Supplied passage:
Engaged, Active, Aware — Women's Perspectives Now

In the time of post-capitalist global turmoil, technological advancements, strengthening of the right-wing extremism, the growing influence of the religion that limits women rights again, and the semblance of democracy in the 21st century, we are facing a situation in which women must fight anew for the rights that had been won long ago.

In the midst of initiatives such as #MeToo, Free the Nipple, The Future is Female, and phenomena such as the female gaze, it is necessary to re-examine the current role of photography in representing and articulating women's experiences, and to critically rethink how digital culture is transforming feminist approaches to the image.

How and why women protest and ignite change? Who are the heroines of our time? How are girls' and women's social roles and patterns of behaviour shaped? How do girls represent and self-represent on social media and how to think the new, so-called Instagram generation of artists? Psychoanalyst Joan Riviere in her essay Womanliness as a masquerade published in 1929 describes womanliness as a mask worn in the patriarchal society – a mask that actually forms an inherent part of the female identity. How is femininity as a mask reflected today? What is the role of our own bodies in a selfie-obsessed culture? Who are the viewers that we're addressing?

In the last five years, the term the female gaze has become a ubiquitous buzzword in the art and fashion world. Many young artists have consciously adopted this term as a feature of their own approach, their activist and emancipatory engagement. The female gaze is juxtaposed with the dominant, patriarchal male gaze which objectifies the female body and defines the position of the woman as passive. Women artists purposefully take on an active role in order to articulate potential new perspectives on personal and direct female experiences that have, until now, remained invisible or been represented in a stereotypical manner. Can the female gaze be perceived as an intergenerational phenomenon? And has it been commodified and framed as merely a trend?

Members of an international jury will have the task of evaluating and selecting 20 artworks that address contemporary challenges, issues and perspectives related to this open call. In particular, the emphasis will be on the inclusion and appreciation of diverse attitudes, different cultural and geographic context that can jointly, in the framework of the curatorial concept, provide an overview of the current situation in the global socio-political and feminist scene. We therefore invite all interested artists who work in the medium of photography as such or in an expanded form, video, or installation to apply to this open call and respond to the given topic. The selected artists will exhibit their work at the 10th Organ Vida Photography Festival at the Museum of Contemporary Art in Zagreb, Sep 10 - 30, 2018.

— Lea Vene and Marina Paulenka

About Call

ORGAN VIDA International Photography Organization based in Croatia invites artists from all over the world who work in the medium of photography as such or in an expanded form, video and sound, installation, collage to apply to this open call and respond to the given topic: Engaged, Active, Aware — Women's Perspectives Now.

Given request 1:
Using the open call above, answer each question:
(a) In what year was Joan Riviere's essay Womanliness as a masquerade published?
(b) How many artworks will the international jury select?
(c) Where and on what dates will the selected artists exhibit their work?

Word and element location data
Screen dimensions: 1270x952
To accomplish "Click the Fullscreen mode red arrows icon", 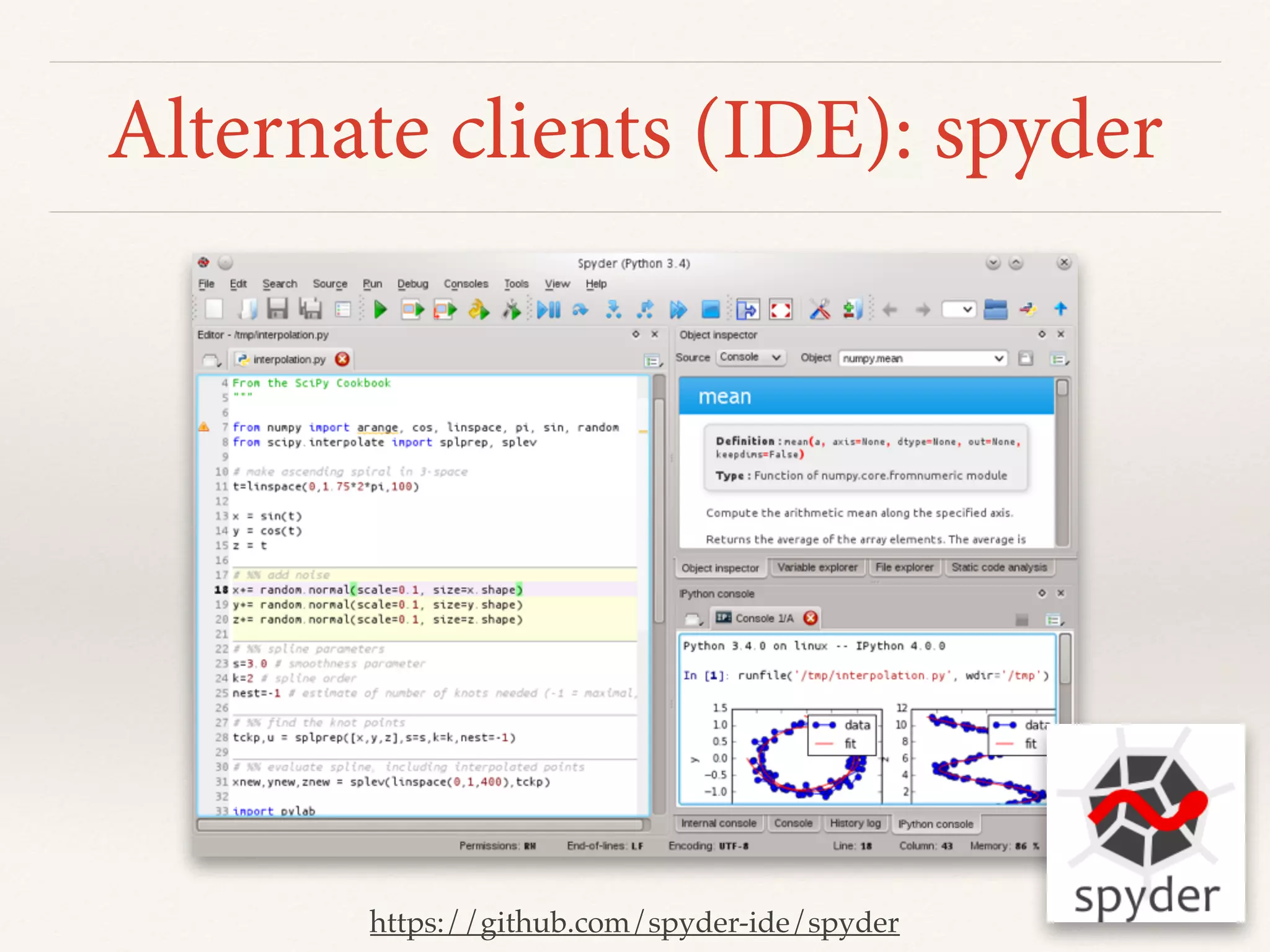I will 780,309.
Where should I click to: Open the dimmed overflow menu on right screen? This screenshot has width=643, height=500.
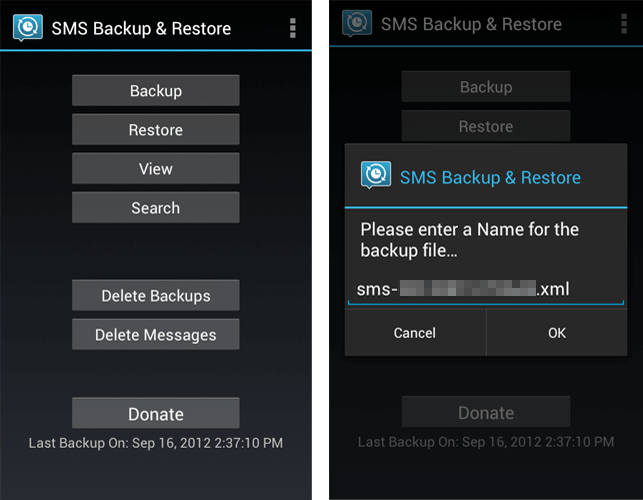(624, 23)
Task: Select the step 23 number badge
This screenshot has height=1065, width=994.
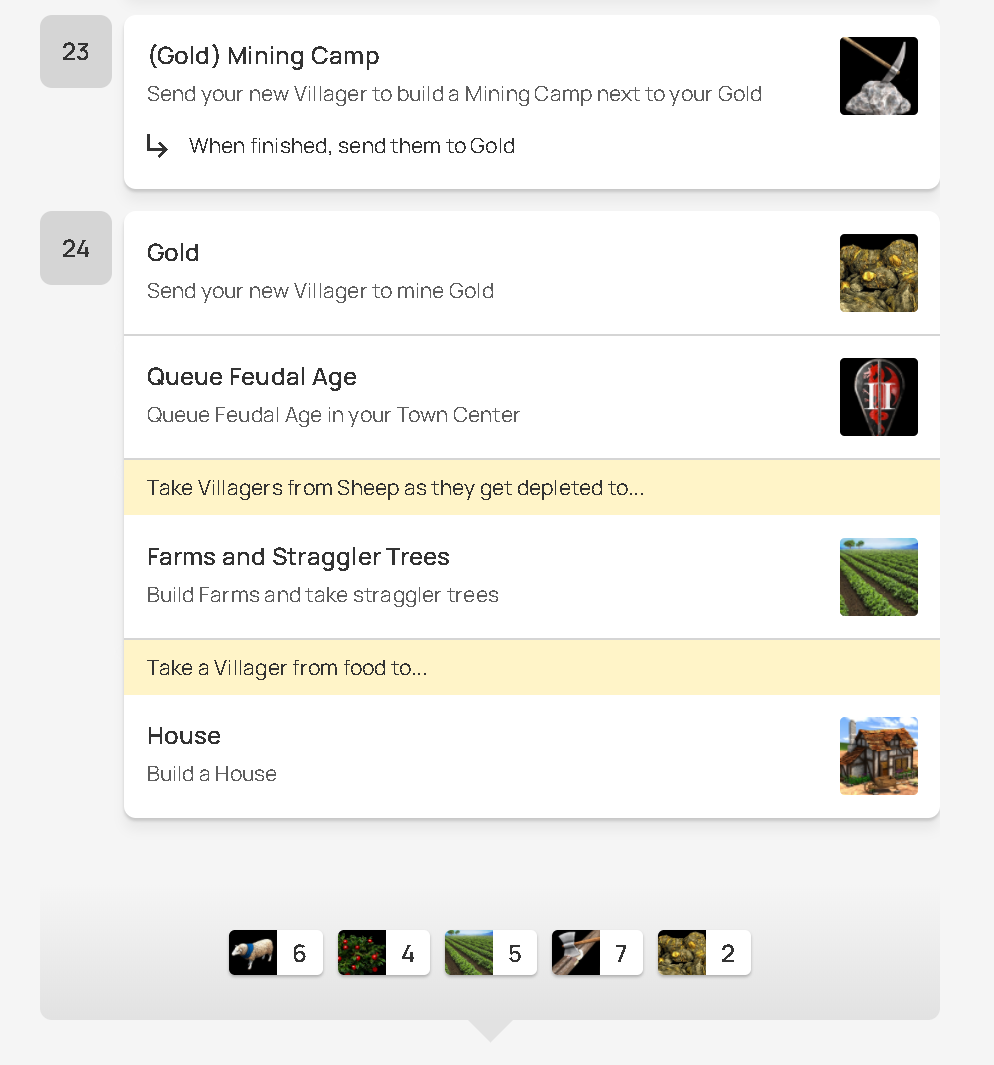Action: [x=76, y=52]
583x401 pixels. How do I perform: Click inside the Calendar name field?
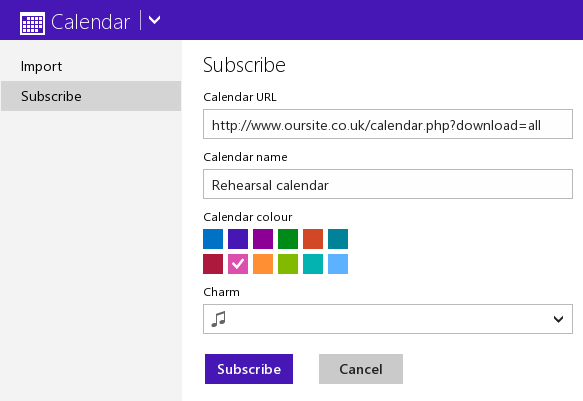pos(388,184)
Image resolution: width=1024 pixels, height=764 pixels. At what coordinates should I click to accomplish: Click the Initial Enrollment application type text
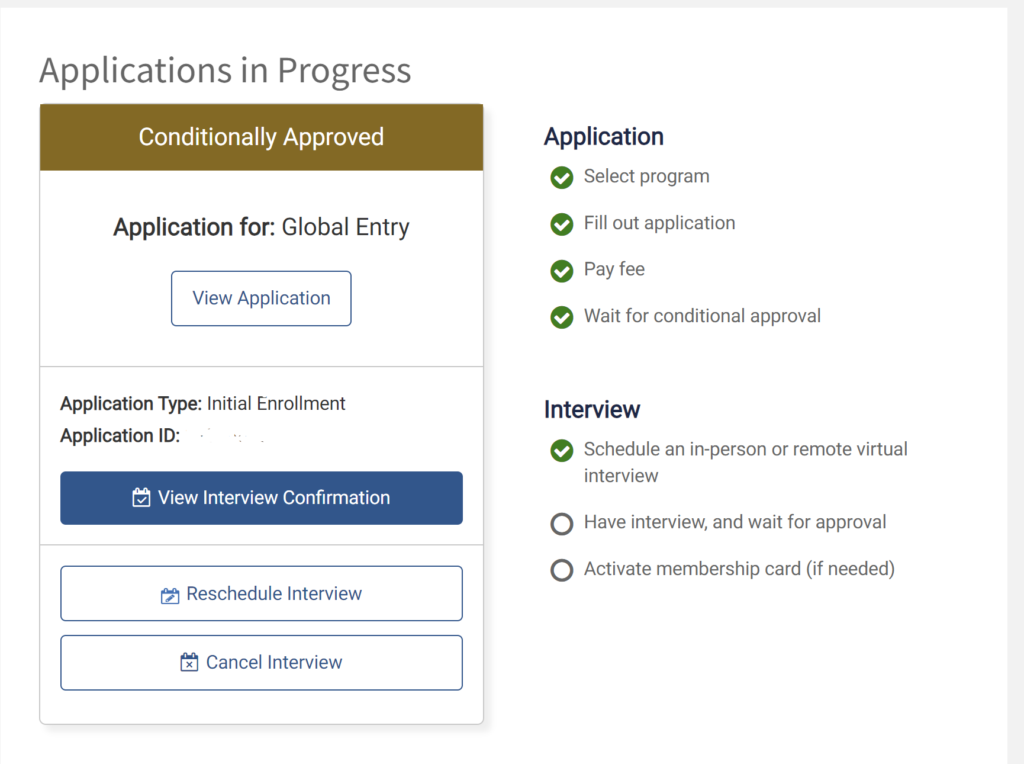pyautogui.click(x=276, y=404)
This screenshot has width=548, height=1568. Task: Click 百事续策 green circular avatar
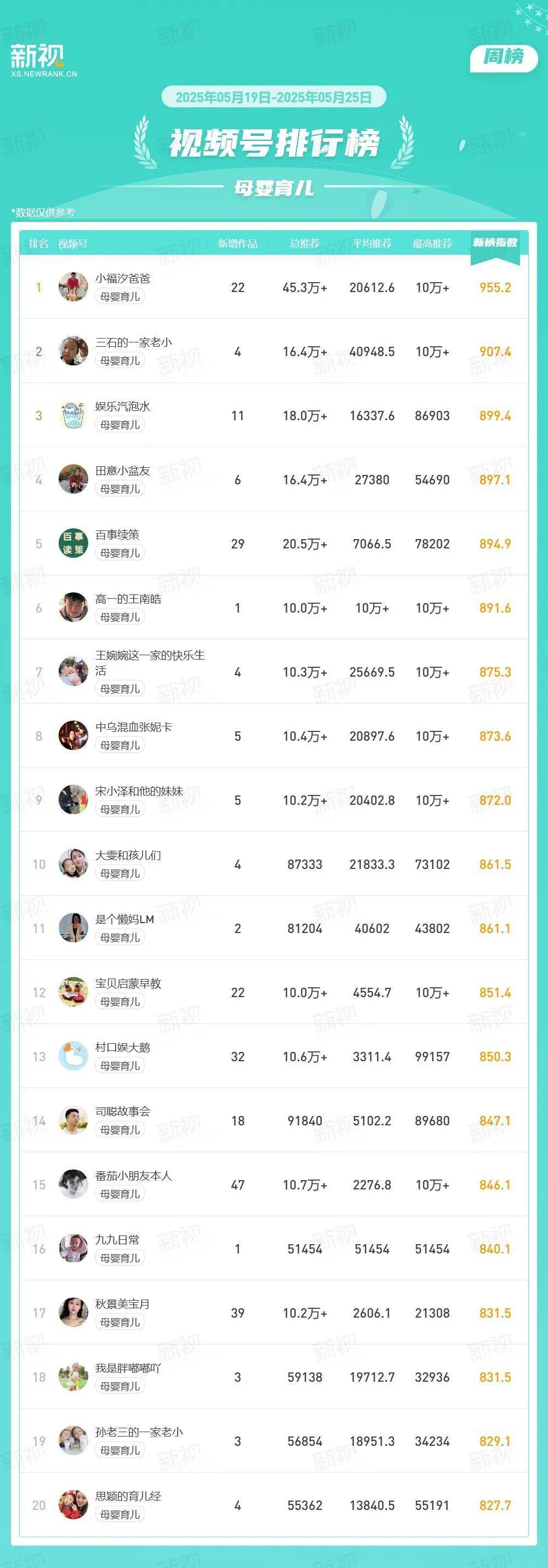[x=73, y=543]
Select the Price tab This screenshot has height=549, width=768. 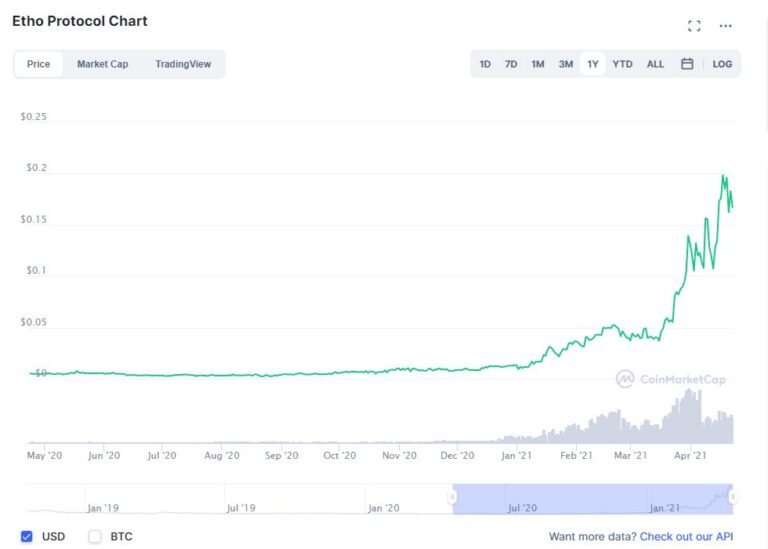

Given request 2:
Can you format the lines of the listing, starting at the line containing "Image resolution: width=1024" and ending at the end of the listing, as a numbered list? Leave the pictures out.

Problem solution 1:
(a) 1929
(b) 20
(c) At the 10th Organ Vida Photography Festival at the Museum of Contemporary Art in Zagreb, Sep 10 - 30, 2018

Problem solution 2:
1. Image resolution: width=1024 pixels, height=764 pixels. At what coordinates should I click to accomplish: Click the Initial Enrollment application type text
2. pyautogui.click(x=276, y=404)
3. This screenshot has width=548, height=1568. Task: Click 百事续策 green circular avatar
4. [x=73, y=543]
5. Select the Price tab This screenshot has height=549, width=768. 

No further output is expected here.